TOP 10 RUGBY EXERCISES
Skill sets aside, rugby is a game of power and speed. It is tough on the body and you need to be properly conditioned to play it well and protect yourself from injury. These 10 rugby exercises will help you get the bulk, strength and fitness that will let you play the game to your full potential.
A word of caution first though: check with your doctor and coach before starting on an exacting training regime and, when using weights, never train alone.

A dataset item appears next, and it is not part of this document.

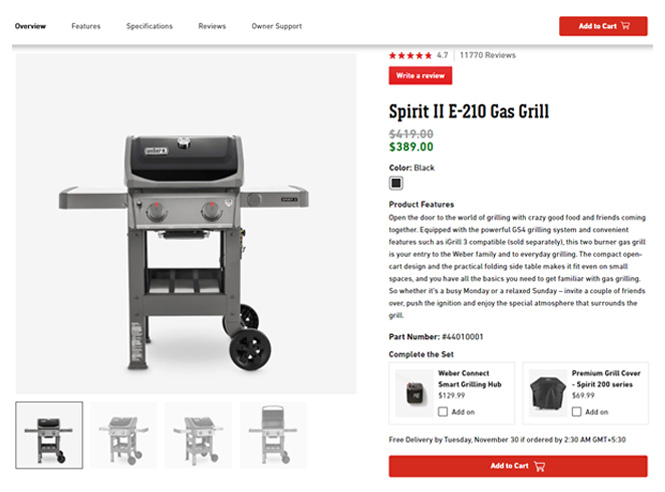665x492 pixels.
Task: View the third grill thumbnail with open lid
Action: [198, 435]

Front squat – This is possibly the best core exercise there is. Hold a loaded barbell across the front of your shoulders and, keeping your back straight, lean slightly forward. Bend your knees till they are at right angles (as you develop you can go lower) and then straighten up again. This develops great core strength, powerful thrust in the legs and good balance and posture.
Uneven squat – Similar to the front squat, this exercise is performed with one leg on a box so that it is higher than the other. Instead of a barbell, use a dumbbell held down in front of you. This exercise helps develop core and leg strength and promotes posture and balance.

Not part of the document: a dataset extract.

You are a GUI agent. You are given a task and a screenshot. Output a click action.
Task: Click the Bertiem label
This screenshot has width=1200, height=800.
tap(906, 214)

Farmers’ carry – A seemingly easy but actually a very tough exercise, all you have to do is carry a heavy weight in each hand at your side and walk quickly in a straight line. The farmer’s carry is great for developing core strength, strong legs and hips, stability in your legs and back and a strong grip.
Tyre flipping – Another really tough exercise, tyre flipping involves placing a large tyre on the ground and moving it by flipping it over. Done properly, it develops almost the whole body, strengthening your core, shoulders, elbows, legs and lower back, as well as improving your grip.
Shoulder press – An excellent upper body exercise, the shoulder press is performed by holding a barbell across the front of the shoulders as you are standing straight and then pushing it up above your head until the elbows are locked out. It develops shoulder strength and the triceps and helps with lower back and core stabilisation.
Step up with knee drive – With a dumbbell in each hand or a barbell across your shoulders, you stand in front of a bench and step up, leading with your left leg. As you straighten the leg, you lift your right leg till the knee is at right angles. Step down to your starting position and repeat, alternating legs. This exercise improves hip drive and leg strength, develops stability and helps with speed.
Spilt power press – This is an explosive exercise designed to develop upper body strength, trunk strength, shoulder stability and power in your hips and knees. Load a barbell at one end and place the unloaded end in a corner to keep it in place. Hold it in one hand at your shoulder and stand with your feet staggered. Then, thrust the barbell upwards. After a few repetitions, change arms and reverse your stance.
Deadlift – With a loaded barbell on the floor in front of you, lean forwards with your back straight and shins as vertical as possible. With your arms straight and shoulder width apart, take hold of the bar and stand up straight. This is an excellent exercise for the lower back and hamstrings.
Plyometric press-up – A fine exercise that requires no equipment, the plyometric press-up is designed to develop explosive power in your shoulders and chest. Take the usual press-up position (prone with feet behind, hands on the floor with arms straight and shoulder width apart, and a straight back), lower by bending your elbows till your nose is about on the floor and then push up by straightening your arms. But, for plyometric press-ups, the upward movement must be powerful enough for you to be able to take your hands off the floor and clap before returning them to the floor. Repeat several times. You can make it tougher by increasing the number of claps.
Medicine ball twist – Intended to help develop the abdominal area and, to a lesser extent, your arms and shoulders. The medicine ball twist replicates some of the twisting movements you encounter in every rugby game. Sit on the floor with your legs in front and, with a partner standing to the side and slightly behind, simply toss a medicine ball back and forth using both arms. Change sides after about 10 throws.